Tag Archives: Lyttelton harbour


16 Mar

I have just given a talk on Edward Adrian Wilson at the University of Canterbury, I spoke to the Antarctic Society (Canterbury branch) and the Canterbury Historical Association,– a really pleasurable occasion.

There is much interest here in the early 1900 expeditions, which came to Christchurch and sailed to the Antarctic from the port at Lyttelton. There is also a very particular connection between Edward and Oriana and New Zealand -the couple had married in 1901, only three weeks before ‘Discovery’ sailed off into the unknown and their delayed honeymoon took place in New Zealand after ‘Discovery’ returned to Lyttelton in 1904. They loved the country and wanted to make their home here. Wilson’s ambition was to record of the local flora and fauna for posterity.

In 1912 Oriana lived for a year in Sumner, Christchurch, staying in ‘Terra Nova’s reassembled old meteorological hut. She was eagerly awaiting her husband’s return. She was to read the devastating news of his death on a billboard –he had been dead for nearly a year and she never really recovered from the blow, though always continued faithful to her husband’s legacy and interests. She made many friends in New Zealand and returned regularly, she made careful recordings of the bird life. Her lifelong connection with the country was rewarded with the CBE, awarded for her war work for the New Zealand government.
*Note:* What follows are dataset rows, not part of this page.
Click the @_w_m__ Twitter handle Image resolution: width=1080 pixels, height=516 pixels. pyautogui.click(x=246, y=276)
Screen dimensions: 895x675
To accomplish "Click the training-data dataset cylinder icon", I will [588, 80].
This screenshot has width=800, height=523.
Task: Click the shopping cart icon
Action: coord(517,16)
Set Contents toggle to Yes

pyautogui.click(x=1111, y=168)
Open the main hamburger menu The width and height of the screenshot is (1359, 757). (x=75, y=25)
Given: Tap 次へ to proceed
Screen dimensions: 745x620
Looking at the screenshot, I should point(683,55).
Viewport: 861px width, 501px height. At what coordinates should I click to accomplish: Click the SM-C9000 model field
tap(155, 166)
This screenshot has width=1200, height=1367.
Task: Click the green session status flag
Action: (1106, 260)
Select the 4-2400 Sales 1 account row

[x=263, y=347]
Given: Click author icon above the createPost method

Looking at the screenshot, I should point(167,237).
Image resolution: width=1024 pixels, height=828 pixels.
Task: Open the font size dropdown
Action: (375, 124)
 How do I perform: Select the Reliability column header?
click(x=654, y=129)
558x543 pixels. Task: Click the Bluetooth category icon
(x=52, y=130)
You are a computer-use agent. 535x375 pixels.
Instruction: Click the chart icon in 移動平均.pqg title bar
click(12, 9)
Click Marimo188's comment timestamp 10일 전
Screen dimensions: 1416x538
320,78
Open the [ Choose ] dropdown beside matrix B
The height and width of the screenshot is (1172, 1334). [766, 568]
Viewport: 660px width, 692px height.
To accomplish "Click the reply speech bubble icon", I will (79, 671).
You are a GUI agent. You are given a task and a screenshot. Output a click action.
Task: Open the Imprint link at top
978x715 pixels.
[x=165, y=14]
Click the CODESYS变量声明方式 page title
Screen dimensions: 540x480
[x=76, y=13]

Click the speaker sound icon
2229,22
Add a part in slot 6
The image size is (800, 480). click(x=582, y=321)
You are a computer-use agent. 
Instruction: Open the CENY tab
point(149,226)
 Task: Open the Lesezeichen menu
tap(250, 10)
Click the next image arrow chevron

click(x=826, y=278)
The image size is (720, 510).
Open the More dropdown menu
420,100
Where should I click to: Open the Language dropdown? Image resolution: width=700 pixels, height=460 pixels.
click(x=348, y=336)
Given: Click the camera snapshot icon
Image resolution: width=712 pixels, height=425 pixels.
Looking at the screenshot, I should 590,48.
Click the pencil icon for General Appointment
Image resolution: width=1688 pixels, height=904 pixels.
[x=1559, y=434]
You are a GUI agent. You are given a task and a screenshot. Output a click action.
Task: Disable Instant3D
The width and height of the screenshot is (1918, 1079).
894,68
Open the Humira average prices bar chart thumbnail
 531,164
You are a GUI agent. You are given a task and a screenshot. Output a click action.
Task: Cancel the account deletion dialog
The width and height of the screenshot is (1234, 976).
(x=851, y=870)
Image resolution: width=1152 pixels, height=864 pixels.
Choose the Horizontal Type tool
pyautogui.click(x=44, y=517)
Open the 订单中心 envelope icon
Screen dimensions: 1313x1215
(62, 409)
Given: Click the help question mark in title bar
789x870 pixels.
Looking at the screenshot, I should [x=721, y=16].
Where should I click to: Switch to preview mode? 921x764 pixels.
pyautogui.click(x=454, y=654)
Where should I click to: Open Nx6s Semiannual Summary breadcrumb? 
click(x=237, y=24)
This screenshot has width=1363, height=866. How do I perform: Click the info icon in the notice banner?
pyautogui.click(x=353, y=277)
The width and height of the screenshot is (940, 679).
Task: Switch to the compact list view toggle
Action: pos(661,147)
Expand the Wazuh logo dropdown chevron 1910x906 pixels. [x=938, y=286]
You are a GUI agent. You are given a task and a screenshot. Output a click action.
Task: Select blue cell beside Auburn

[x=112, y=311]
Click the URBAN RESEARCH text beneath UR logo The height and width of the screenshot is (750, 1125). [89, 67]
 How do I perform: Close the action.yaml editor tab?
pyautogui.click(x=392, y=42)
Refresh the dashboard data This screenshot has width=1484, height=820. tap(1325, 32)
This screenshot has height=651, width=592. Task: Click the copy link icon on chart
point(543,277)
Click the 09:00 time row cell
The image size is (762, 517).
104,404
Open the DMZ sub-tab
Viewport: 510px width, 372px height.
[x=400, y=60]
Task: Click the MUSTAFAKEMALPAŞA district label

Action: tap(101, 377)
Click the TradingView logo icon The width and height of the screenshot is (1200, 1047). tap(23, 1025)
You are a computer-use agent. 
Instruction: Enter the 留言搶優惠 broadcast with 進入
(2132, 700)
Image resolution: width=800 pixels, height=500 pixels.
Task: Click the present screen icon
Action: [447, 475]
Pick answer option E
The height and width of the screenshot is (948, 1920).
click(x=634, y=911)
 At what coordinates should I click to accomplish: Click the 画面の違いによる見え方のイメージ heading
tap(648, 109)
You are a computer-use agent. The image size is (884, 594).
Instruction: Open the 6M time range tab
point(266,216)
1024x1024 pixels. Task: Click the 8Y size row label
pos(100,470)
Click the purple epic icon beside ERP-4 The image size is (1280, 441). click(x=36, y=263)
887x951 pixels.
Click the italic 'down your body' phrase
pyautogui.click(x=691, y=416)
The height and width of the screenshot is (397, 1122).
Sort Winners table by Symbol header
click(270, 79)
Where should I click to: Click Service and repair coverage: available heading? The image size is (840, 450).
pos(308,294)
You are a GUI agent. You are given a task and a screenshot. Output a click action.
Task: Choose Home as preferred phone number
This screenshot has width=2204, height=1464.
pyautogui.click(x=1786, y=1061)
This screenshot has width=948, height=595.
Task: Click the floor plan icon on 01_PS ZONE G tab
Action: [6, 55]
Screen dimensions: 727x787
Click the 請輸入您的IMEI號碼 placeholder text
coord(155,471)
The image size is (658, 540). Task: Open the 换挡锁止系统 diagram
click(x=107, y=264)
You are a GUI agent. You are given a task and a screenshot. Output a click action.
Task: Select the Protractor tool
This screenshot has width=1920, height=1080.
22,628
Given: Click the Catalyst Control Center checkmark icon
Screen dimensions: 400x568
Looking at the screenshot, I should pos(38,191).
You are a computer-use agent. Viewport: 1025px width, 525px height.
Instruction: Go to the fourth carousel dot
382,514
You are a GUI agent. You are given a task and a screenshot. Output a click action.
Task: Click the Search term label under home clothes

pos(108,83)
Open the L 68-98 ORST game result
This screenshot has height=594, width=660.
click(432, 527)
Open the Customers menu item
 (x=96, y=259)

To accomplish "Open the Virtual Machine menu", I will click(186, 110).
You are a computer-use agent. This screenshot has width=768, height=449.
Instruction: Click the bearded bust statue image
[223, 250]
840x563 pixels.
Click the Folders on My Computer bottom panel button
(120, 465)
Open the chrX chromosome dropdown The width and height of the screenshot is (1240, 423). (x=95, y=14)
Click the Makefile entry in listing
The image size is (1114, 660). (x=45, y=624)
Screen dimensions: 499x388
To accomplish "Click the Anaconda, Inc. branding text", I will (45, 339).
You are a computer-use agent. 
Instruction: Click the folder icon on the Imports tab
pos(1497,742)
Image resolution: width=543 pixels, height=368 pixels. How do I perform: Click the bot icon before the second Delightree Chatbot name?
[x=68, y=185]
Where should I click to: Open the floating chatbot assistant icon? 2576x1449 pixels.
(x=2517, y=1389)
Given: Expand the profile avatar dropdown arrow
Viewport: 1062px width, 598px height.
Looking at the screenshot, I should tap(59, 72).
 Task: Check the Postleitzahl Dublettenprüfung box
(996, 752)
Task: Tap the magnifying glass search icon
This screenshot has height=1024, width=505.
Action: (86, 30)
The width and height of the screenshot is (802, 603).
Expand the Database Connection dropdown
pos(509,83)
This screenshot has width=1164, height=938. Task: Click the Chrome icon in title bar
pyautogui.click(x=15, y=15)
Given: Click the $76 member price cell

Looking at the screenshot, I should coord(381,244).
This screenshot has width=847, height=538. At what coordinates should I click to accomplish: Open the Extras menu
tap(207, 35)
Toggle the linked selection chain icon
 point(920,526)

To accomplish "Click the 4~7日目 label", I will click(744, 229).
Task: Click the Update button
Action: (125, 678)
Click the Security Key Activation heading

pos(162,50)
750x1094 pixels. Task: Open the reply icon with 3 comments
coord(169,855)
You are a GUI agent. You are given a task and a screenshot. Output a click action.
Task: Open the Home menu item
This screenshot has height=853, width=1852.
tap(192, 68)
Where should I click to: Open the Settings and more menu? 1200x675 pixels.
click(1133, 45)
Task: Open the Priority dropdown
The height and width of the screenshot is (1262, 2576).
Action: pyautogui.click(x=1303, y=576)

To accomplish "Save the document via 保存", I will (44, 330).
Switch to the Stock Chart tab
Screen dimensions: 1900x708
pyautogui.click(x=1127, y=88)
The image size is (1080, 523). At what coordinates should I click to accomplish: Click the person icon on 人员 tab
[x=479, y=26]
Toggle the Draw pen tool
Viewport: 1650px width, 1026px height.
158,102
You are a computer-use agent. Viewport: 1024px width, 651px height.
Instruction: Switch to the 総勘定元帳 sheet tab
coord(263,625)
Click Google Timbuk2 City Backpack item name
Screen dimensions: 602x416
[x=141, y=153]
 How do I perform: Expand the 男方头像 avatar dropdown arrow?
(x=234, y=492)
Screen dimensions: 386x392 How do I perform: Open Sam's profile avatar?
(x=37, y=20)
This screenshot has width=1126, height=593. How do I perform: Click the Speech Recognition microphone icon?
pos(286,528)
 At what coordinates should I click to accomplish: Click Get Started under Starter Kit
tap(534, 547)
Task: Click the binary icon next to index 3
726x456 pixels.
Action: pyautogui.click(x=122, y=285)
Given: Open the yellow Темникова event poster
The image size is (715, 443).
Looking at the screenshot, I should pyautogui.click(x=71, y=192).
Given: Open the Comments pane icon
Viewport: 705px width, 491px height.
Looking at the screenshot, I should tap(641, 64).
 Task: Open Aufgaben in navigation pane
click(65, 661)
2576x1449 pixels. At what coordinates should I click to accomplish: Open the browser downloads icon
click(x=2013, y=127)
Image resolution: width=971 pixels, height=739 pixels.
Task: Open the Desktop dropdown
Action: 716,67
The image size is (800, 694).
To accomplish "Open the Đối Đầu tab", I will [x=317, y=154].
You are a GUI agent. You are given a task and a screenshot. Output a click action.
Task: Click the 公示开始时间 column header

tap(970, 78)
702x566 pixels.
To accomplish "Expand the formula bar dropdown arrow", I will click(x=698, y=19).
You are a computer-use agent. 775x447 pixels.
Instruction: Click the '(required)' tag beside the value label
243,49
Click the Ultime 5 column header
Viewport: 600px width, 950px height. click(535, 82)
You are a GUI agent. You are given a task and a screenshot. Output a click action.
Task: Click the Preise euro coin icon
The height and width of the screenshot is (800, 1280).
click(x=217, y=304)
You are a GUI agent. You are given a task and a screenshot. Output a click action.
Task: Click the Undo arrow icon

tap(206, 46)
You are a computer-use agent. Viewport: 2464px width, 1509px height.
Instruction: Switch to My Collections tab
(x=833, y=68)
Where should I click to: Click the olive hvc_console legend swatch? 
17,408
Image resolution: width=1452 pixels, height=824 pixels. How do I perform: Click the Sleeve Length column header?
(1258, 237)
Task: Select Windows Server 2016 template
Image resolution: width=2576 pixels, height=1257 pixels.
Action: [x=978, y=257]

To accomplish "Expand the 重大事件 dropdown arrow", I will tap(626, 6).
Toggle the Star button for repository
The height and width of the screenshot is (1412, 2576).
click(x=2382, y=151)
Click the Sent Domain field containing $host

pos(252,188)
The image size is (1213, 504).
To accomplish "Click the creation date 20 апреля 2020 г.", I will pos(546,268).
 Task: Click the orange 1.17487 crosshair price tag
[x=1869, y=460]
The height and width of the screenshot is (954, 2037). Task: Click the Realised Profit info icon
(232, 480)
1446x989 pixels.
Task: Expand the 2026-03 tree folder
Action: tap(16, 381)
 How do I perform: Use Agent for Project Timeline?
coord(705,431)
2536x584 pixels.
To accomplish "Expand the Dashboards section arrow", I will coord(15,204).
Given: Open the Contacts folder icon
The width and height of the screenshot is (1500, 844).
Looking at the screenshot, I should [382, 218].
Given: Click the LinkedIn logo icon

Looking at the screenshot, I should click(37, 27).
But following the two devastating earthquakes of 2011and 2012, the Christchurch that Oriana would have known, the elegant Anglo/Scottish city on the Canterbury plane is no more. Ninety percent of the historic buildings have been demolished. There have been painful years of deconstruction and large areas of flattened buildings remain. On a positive note the city is now reconstructing and rebuilding apace. A modern city center, in an earthquake proof style, is emerging.

The cathedral remains an area of contention. Some want restoration of this iconic symbol of the city forefathers- a little piece of the old country – whilst others favour a modern replacement, I imagine, similar to Coventry. The decision is still to be reached.

Lyttelton can now only be reached from Christchurch by road and train tunnels. Its old stone buildings and warehouses were destroyed, though amazingly, the wooden houses in the amphitheater of hills around the port have survived. The port is active, but passenger ships are currently diverted to Akaroa along the coast.

We have driven over 2.000 km in the N. and S. Island, New Zealand is a beautiful country: beaches, rollers, majestic mountains, farms, vineyards, museums (I was particularly impressed by Wellington and Napier) and the oceans. I can completely understand Edward Wilson’s wish to return and I want to return again. I hope reconstruction will proceed apace.